A central stream of my research examines academic and university-based entrepreneurship, with a focus on academic spin-off ventures. In this work, I study how university-originated firms commercialize scientific knowledge and scale through their interactions with ecosystem actors. My research in this area investigates the role of intellectual property rights (IPR) regimes, organizational goal hybridity, ownership structure, and institutional constraints in shaping long-term performance, and firm survival.
A second major stream focuses on entrepreneurial ecosystems. I examine how contextual conditions at multiple levels (i.e., firm, intermediary, and policy) affect the emergence, growth, survival, and innovative output of high-technology ventures. This includes research on public–private partnerships, business incubation, regulatory environments, and ecosystem intermediaries, and how these elements shape both economic and social outcomes for nascent firms.
Across these research streams, I explicitly examine temporal dynamics and evolutionary processes. I study how firms and their internal contexts (such as governance structures, strategic orientation, and resource configurations) evolve over time, and how these changes interact with shifting institutional and ecosystem conditions. This temporal perspective allows me to capture not only whether environmental factors matter, but when, how, and for whom they matter as ventures grow, adapt, or exit.
Methodologically, I rely primarily on large-scale quantitative data and rigorous empirical approaches, including causal inference techniques, multilevel modeling, and computational simulation. By linking micro-level behavior to organizational and institutional contexts over time, my research contributes to entrepreneurship, strategy, and sustainability literatures while offering insights relevant to practitioners, policymakers, and ecosystem builders.

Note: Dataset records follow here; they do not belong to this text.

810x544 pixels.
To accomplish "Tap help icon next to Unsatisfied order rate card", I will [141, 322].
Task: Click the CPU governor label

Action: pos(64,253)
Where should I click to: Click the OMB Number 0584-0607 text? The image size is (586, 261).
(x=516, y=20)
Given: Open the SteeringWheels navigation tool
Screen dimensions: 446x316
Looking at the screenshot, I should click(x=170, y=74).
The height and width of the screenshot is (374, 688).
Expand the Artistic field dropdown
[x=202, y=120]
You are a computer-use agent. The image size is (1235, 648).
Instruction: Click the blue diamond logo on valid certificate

Abootorabi, H., Shankar, R. K., Rasmussen, E., & Wiklund, J. (2024). Do Hybrid Goals Pay off? Social and Economic Goals in Academic Spin‐Offs. Journal of Management Studies (JMS), 61 (1), 110-140. (Access Here)
Pursuing hybrid goals (i.e., pursuing both social and economic goals) is good for business. Firms pursuing such hybrid goals also benefit from involving multiple stakeholders that represent different social and economic investment goals.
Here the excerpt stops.